- **To do**:
Write out the listing below character for character, though without its pictures.

- **Dataset excerpts**:
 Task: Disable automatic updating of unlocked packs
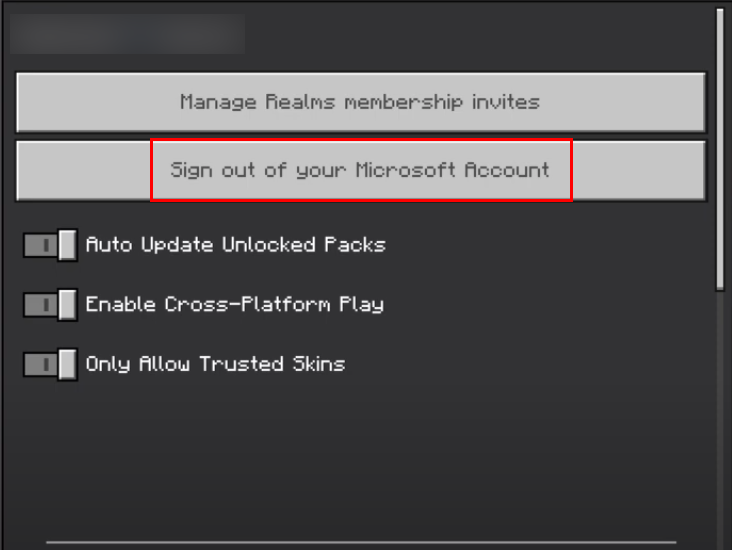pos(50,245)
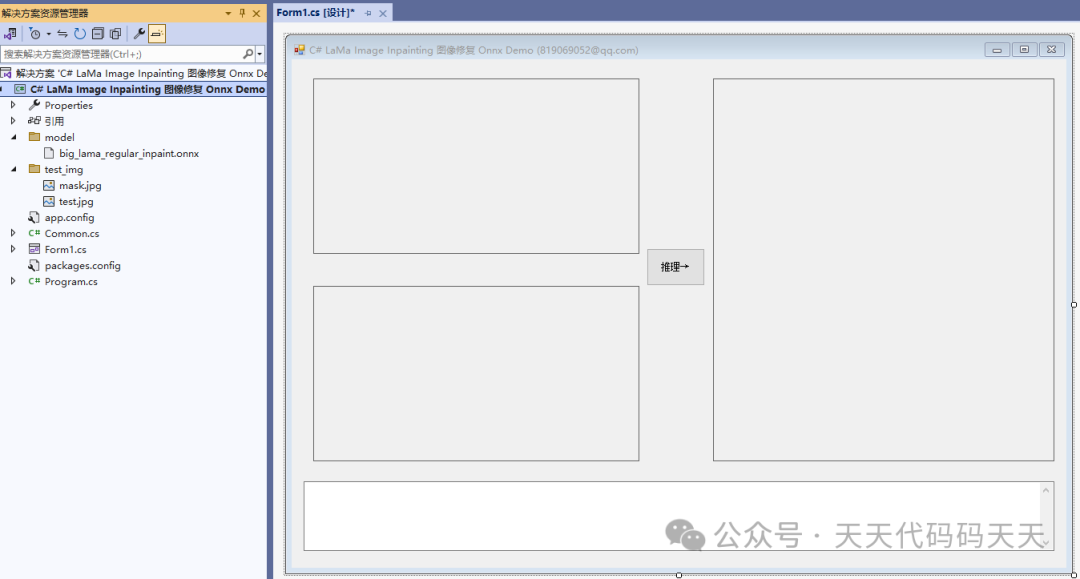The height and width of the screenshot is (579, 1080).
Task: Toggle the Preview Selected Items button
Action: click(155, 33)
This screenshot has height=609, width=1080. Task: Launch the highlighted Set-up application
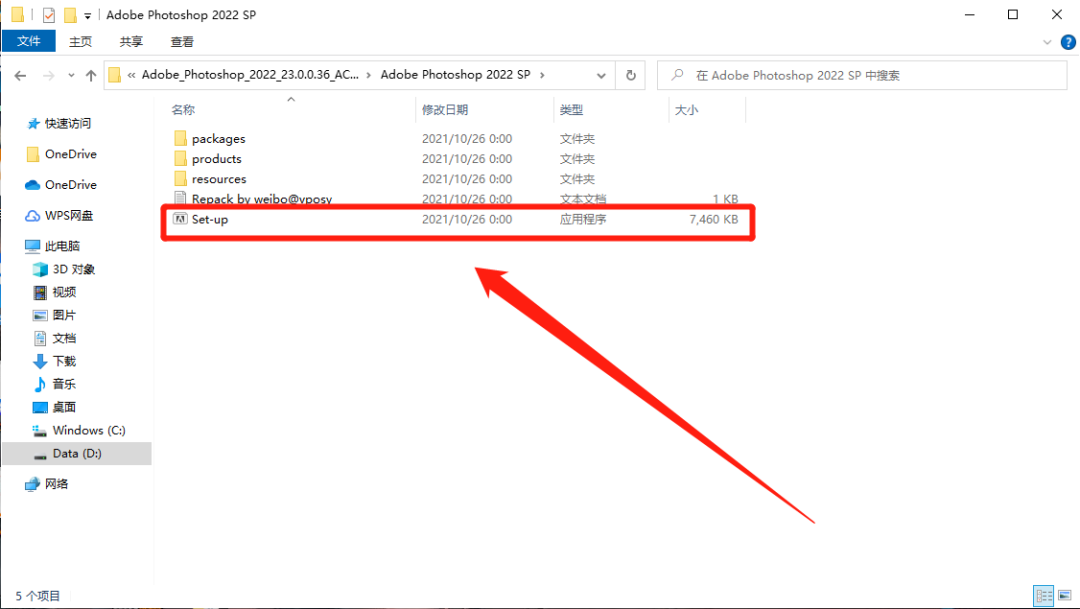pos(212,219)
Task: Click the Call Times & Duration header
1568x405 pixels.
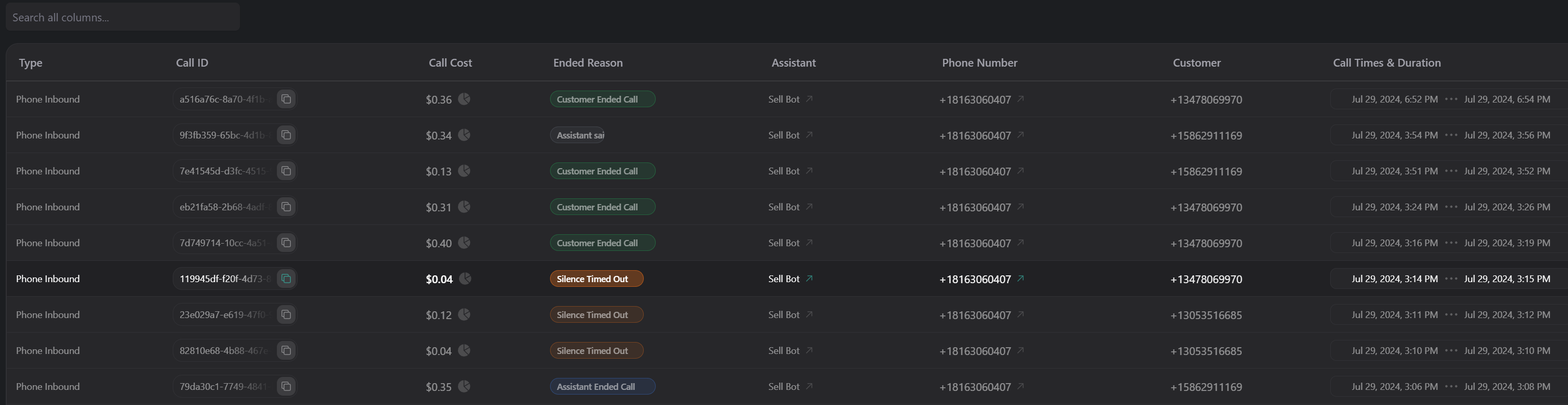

- **Solution for this problem**:
 Task: Disable automatic updating of unlocked packs
pos(50,245)
The height and width of the screenshot is (579, 1080).
Task: Toggle the Preview Selected Items button
Action: click(155, 33)
This screenshot has height=609, width=1080. Task: Launch the highlighted Set-up application
pos(212,219)
Task: Click the Call Times & Duration header
1568x405 pixels.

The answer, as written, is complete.